Aujourd'hui, le grand carénage est l'opération de maintenance nucléaire la plus lourde qui ait jamais été réalisée, car on tente de rapprocher les structures des réacteurs de génération trois, qui tiennent compte des accidents graves de conception. Cette quatrième décennale est trois fois plus lourde en travaux que les précédentes, mais son coût, 1 000 euros par kilowatt installé, représente le cinquième du prix d'un nouveau réacteur, même standardisé, et il est nettement inférieur au coût de construction des centrales à charbon et à gaz. Il s'agit de l'investissement le plus rentable qu'on puisse imaginer.

Il est peu vraisemblable que la même quantité de travaux soit nécessaire pour passer de cinquante à soixante ans, mais quoi qu'il en soit, la limite doit être économique. Quand l'investissement pour une mise à niveau de sûreté sera supérieur au prix d'un nouveau réacteur, l'exploitation des centrales existantes sera interrompue à moins que la limite physique de la résistance de la cuve entre en jeu. Or, il est de notoriété publique que nos cuves sont meilleures que les cuves américaines, car elles ont été réalisées ultérieurement. Une grande partie du parc américain est à soixante ans et un nombre non négligeable de centrales s'inscrit aujourd'hui dans un processus d'autorisation pour aller à quatre-vingts ans. On envisage même une prolongation à cent ans.

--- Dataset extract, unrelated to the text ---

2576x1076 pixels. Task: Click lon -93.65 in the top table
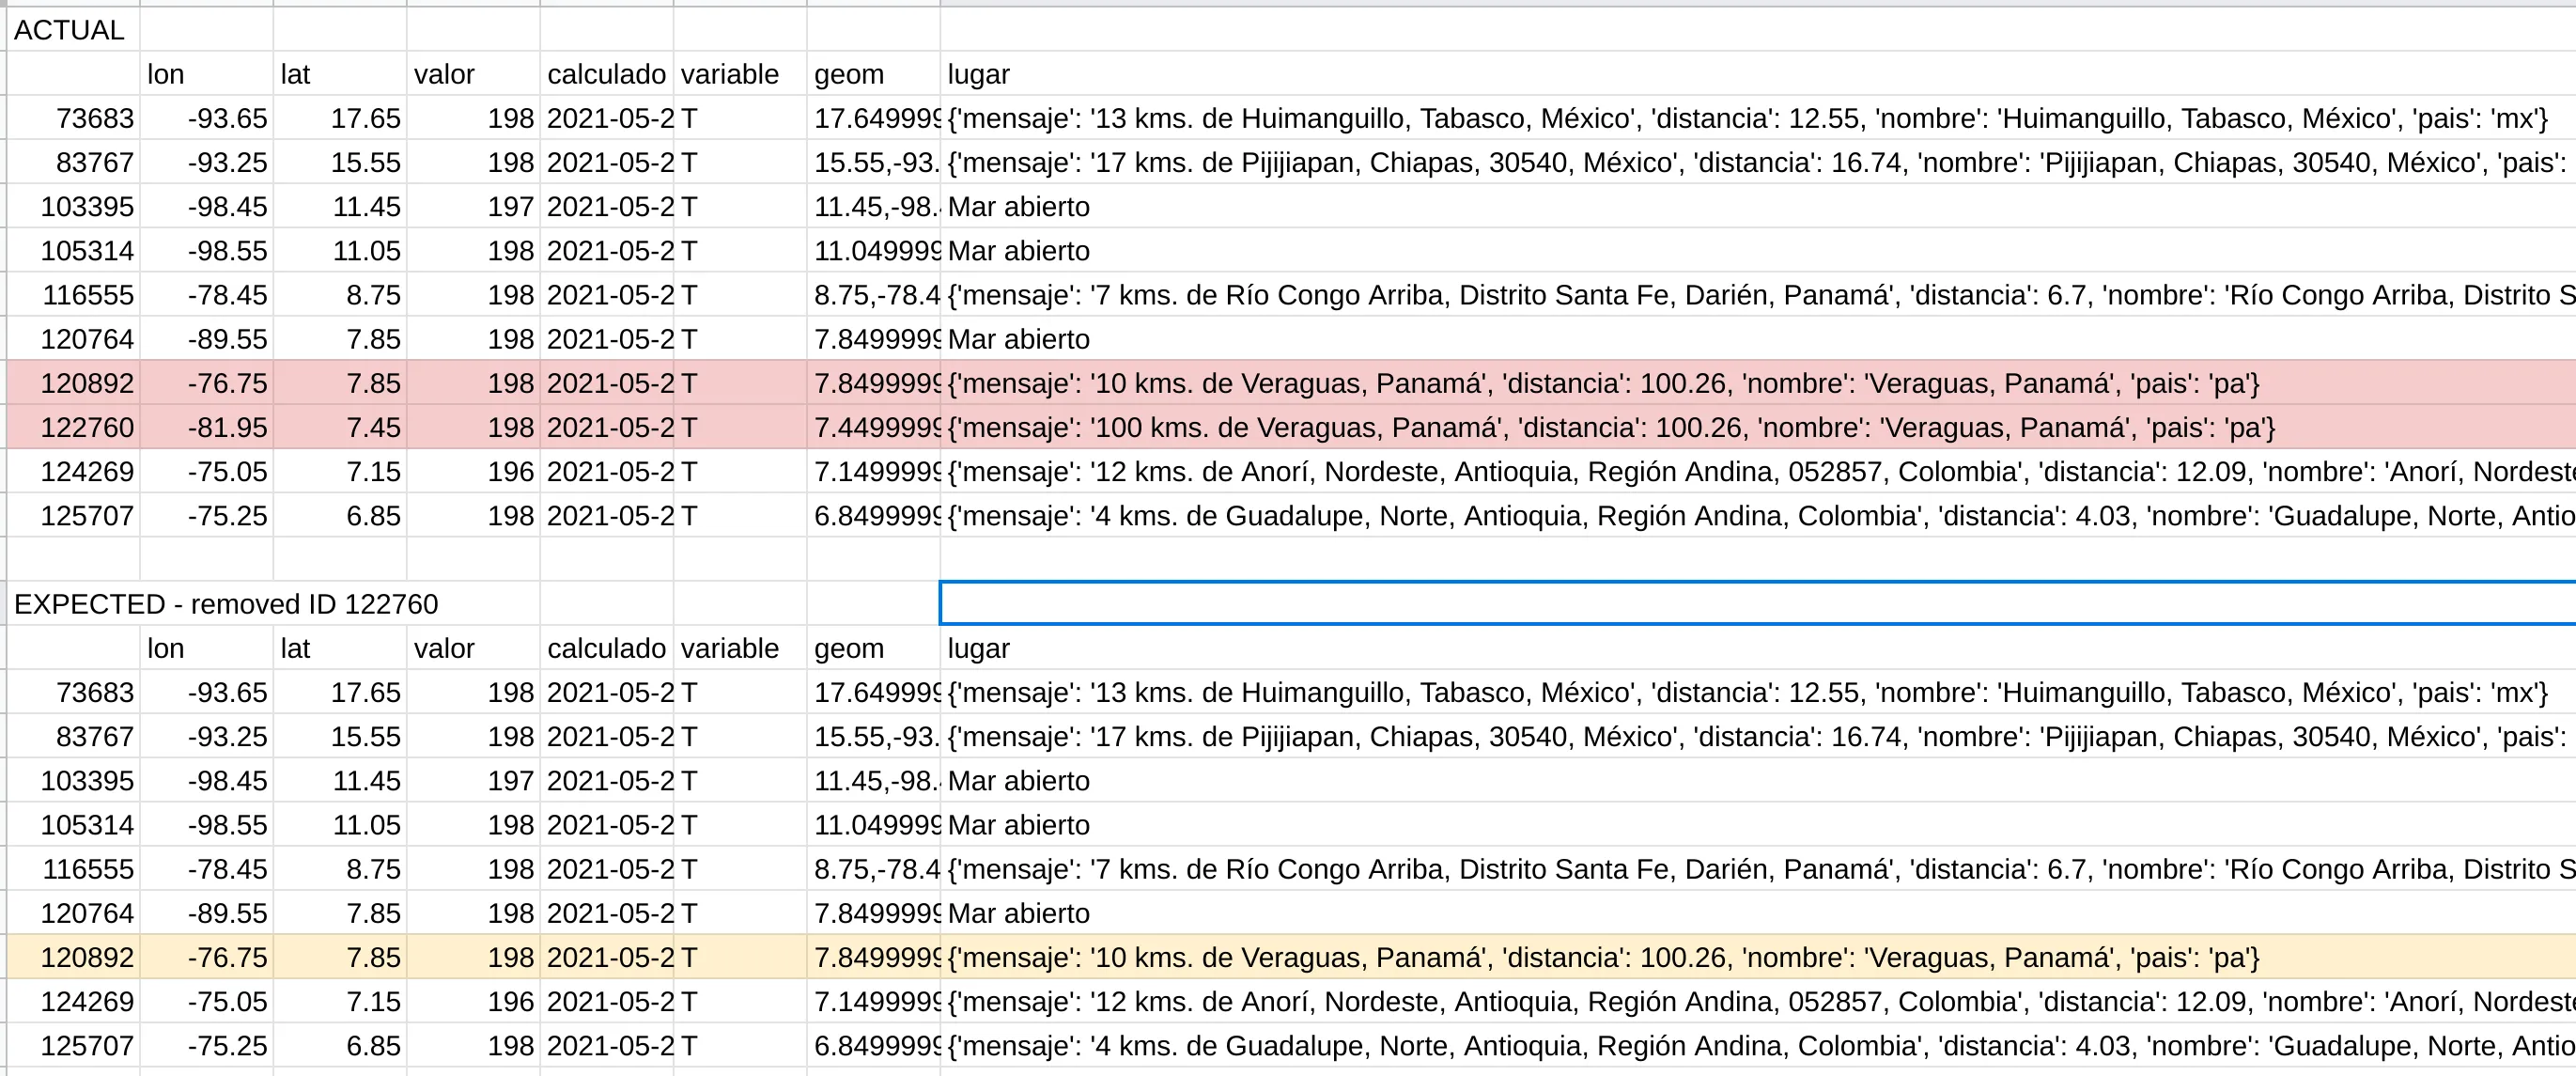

Une limitation à cinquante ans en France est tout simplement un gâchis colossal. Il ne s'agit pas d'un choix aléatoire et une analyse de sûreté et d'économie doit être menée. Ainsi, la durée de vie du parc existant doit être prolongée et nous devons construire le plus rapidement possible de nouveaux réacteurs pour arriver en 2050 à 100 gigawatts de nucléaire. En outre, nous devrons poursuivre après cette date qui marque le démantèlement des premiers réacteurs.

Deuxièmement, je préconise la suppression de l'ARENH, qui est extrêmement simple, selon des analyses juridiques. Si la France décide de supprimer les TRVE, l'ARENH tombe le jour même et ce sera à la Commission européenne de prouver qu'EDF abuse de sa position dominante. Mais ce cas n'a pas de raison d'être, car les TRV sont quatre fois au niveau où ils étaient.

La troisième mesure est la suppression des subventions aux énergies renouvelables. Dans un marché soi-disant compétitif de production d'électricité, il n'existe aucune raison de subventionner des énergies avec une garantie d'achat et une garantie d'accès au réseau, car une telle démarche est disqualifiante.

Enfin, il est nécessaire de redonner à EDF sa dimension d'entreprise de service public intégrée qui est la condition de la gestion d'un service public. Pour adapter constamment la production à la consommation, cette consommation doit pouvoir être prévue à court, moyen et long terme et il faut pouvoir mettre en place et optimiser les moyens de production pour répondre à cette consommation. Un seul acteur doit avoir la capacité et la responsabilité de gérer l'ensemble : nucléaire, gaz et hydraulique.